Library of Congress Unveils National Jukebox

It was pretty cool watching Harry Connick Jr. play the piano Tuesday -- even cooler because it was a short video of him playing as a 9-year-old in New Orleans in 1977. And sitting next to him was the late, great Eubie Blake.

Blake, then in his 90s, wrote “Just Wild about Harry” in 1922.

The short video was played Tuesday at the Library of Congress just before Connick walked into the room and played the same song on a 9-foot Steinway that have been carried up a flight of stairs just for this occasion.

It was a dramatic example of music in America and the perfect backdrop for a new undertaking by the Library of Congress in cooperation with Sony Music.

The Library announced that it’s making available online more than 10,300 early recordings of music, speeches and poetry dating from 1925 to the earliest days of recordings in the late 1800s.  The Library is calling it “the National Jukebox.”

“This is a treasure trove,” said Librarian of Congress James Billington.

“I’m blown away,” said Connick, who was getting his first glimpse of the material being made available.

The National Jukebox covers a wide range of music -- including jazz, opera, vaudeville and blues -- and other forms of recordings.

At the news conference Tuesday, the Library’s Gene Deana played the first known recording of opera great Caruso from 1904, believed to be the first recording artist to sell 1 million records.

The computer demonstration included a digital reproduction of a 1909 opera guidebook that exhaustively details all the major operas. But now you can digitally turn the pages, see an opera description and then click on icons to hear historic versions of the work.

Releasing the material will cure the nation’s “cultural amnesia” about how early American recorded music influenced the nation and the world, said Pat Loughney, who runs the Library’s music storehouse in Culpeper, Va.

Connick said it best and it’s worth repeating: “I’m blown away.”

Here’s one little footnote.

You’ll be able to access the National Jukebox online and you’ll be able to create your own playbook at the site, but you won’t be able to download the music on your personal computer or other device. 

Now, go explore a musical history, you maybe didn’t know America had.
○ ○ ○ ○
> Problem requirements
Rewrite the passage of the National Jukebox article from "Here’s one little" up to and including "know America had.", changing "playbook" to "playlist". The stored data is not needed for anything here.

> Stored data
○ ○ ○ ○
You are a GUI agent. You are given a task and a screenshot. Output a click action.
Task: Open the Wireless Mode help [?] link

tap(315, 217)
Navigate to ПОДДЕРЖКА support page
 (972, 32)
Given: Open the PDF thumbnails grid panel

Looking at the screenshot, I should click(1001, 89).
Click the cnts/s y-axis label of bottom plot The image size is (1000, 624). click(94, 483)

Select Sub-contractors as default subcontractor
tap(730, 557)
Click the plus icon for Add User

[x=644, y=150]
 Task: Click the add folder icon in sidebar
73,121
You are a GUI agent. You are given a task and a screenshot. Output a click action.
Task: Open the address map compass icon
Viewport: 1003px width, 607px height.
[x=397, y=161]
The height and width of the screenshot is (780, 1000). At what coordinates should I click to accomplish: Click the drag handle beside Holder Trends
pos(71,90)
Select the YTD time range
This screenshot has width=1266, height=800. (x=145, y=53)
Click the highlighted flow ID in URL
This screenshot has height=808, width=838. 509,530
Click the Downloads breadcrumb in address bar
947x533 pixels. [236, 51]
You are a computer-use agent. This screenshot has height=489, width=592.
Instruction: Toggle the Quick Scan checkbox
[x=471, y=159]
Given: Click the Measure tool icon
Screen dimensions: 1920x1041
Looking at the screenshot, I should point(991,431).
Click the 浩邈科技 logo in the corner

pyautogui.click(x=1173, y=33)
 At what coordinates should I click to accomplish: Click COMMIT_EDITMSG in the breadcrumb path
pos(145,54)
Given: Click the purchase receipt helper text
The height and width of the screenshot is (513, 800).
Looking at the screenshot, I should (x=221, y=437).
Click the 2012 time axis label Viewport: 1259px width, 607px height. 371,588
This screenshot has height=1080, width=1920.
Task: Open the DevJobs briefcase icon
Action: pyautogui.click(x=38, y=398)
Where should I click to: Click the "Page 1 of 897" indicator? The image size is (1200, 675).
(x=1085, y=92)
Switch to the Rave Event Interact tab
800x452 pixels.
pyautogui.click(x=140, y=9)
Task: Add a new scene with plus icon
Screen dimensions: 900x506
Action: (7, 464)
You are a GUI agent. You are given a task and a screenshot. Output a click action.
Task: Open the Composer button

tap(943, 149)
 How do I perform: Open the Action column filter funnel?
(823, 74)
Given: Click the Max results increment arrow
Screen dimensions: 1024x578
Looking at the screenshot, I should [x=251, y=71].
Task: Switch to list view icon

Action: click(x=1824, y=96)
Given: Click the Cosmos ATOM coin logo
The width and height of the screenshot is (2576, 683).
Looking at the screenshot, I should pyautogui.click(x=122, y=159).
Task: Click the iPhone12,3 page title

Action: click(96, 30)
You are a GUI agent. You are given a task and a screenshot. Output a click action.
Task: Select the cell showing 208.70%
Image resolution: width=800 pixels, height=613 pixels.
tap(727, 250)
○ ○ ○ ○
> Result of the exercise
Here’s one little footnote.

You’ll be able to access the National Jukebox online and you’ll be able to create your own playlist at the site, but you won’t be able to download the music on your personal computer or other device. 

Now, go explore a musical history, you maybe didn’t know America had.